ASSIGNMENT:
Send back the listing, word for word.

EXERCISE MATERIAL:
== == ==
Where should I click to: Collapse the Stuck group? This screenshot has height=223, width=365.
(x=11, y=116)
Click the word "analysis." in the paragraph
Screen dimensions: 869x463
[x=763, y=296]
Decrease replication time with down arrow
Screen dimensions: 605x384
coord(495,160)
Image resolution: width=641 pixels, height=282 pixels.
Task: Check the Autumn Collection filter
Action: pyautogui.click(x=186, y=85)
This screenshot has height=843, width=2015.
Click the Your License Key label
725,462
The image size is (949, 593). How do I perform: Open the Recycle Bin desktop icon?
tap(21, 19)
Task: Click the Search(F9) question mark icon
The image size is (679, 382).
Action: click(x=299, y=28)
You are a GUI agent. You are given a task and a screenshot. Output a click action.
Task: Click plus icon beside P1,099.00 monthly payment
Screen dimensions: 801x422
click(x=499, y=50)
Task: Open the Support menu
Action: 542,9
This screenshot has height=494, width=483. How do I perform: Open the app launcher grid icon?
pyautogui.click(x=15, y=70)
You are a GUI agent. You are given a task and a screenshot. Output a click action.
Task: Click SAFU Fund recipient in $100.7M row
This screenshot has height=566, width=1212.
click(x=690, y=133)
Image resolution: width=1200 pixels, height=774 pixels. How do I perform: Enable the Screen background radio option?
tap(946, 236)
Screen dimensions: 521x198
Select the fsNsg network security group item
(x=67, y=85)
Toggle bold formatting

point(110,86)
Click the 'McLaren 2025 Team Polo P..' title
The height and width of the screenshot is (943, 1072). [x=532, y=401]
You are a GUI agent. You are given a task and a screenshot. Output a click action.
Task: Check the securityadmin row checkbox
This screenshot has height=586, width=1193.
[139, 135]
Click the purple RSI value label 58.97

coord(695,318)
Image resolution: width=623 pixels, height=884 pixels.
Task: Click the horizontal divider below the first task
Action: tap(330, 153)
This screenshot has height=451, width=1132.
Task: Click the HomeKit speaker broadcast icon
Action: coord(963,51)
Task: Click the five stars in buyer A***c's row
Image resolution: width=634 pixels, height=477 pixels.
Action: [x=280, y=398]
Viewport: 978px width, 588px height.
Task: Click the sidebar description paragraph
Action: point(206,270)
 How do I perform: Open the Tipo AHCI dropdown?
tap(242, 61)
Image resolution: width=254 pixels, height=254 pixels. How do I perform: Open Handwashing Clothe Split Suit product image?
== == ==
YOUR RESPONSE:
Where should I click to: Collapse the Stuck group? This screenshot has height=223, width=365.
(x=11, y=116)
Click the word "analysis." in the paragraph
Screen dimensions: 869x463
[x=763, y=296]
Decrease replication time with down arrow
Screen dimensions: 605x384
coord(495,160)
Image resolution: width=641 pixels, height=282 pixels.
Task: Check the Autumn Collection filter
Action: pyautogui.click(x=186, y=85)
This screenshot has height=843, width=2015.
Click the Your License Key label
725,462
The image size is (949, 593). How do I perform: Open the Recycle Bin desktop icon?
tap(21, 19)
Task: Click the Search(F9) question mark icon
The image size is (679, 382).
Action: click(x=299, y=28)
You are a GUI agent. You are given a task and a screenshot. Output a click action.
Task: Click plus icon beside P1,099.00 monthly payment
Screen dimensions: 801x422
click(x=499, y=50)
Task: Open the Support menu
Action: 542,9
This screenshot has height=494, width=483. How do I perform: Open the app launcher grid icon?
pyautogui.click(x=15, y=70)
You are a GUI agent. You are given a task and a screenshot. Output a click action.
Task: Click SAFU Fund recipient in $100.7M row
This screenshot has height=566, width=1212.
click(x=690, y=133)
Image resolution: width=1200 pixels, height=774 pixels. How do I perform: Enable the Screen background radio option?
tap(946, 236)
Screen dimensions: 521x198
Select the fsNsg network security group item
(x=67, y=85)
Toggle bold formatting

point(110,86)
Click the 'McLaren 2025 Team Polo P..' title
The height and width of the screenshot is (943, 1072). [x=532, y=401]
You are a GUI agent. You are given a task and a screenshot. Output a click action.
Task: Check the securityadmin row checkbox
This screenshot has height=586, width=1193.
[139, 135]
Click the purple RSI value label 58.97

coord(695,318)
Image resolution: width=623 pixels, height=884 pixels.
Task: Click the horizontal divider below the first task
Action: tap(330, 153)
This screenshot has height=451, width=1132.
Task: Click the HomeKit speaker broadcast icon
Action: coord(963,51)
Task: Click the five stars in buyer A***c's row
Image resolution: width=634 pixels, height=477 pixels.
Action: [x=280, y=398]
Viewport: 978px width, 588px height.
Task: Click the sidebar description paragraph
Action: point(206,270)
 How do I perform: Open the Tipo AHCI dropdown?
tap(242, 61)
Image resolution: width=254 pixels, height=254 pixels. How do I perform: Open Handwashing Clothe Split Suit product image?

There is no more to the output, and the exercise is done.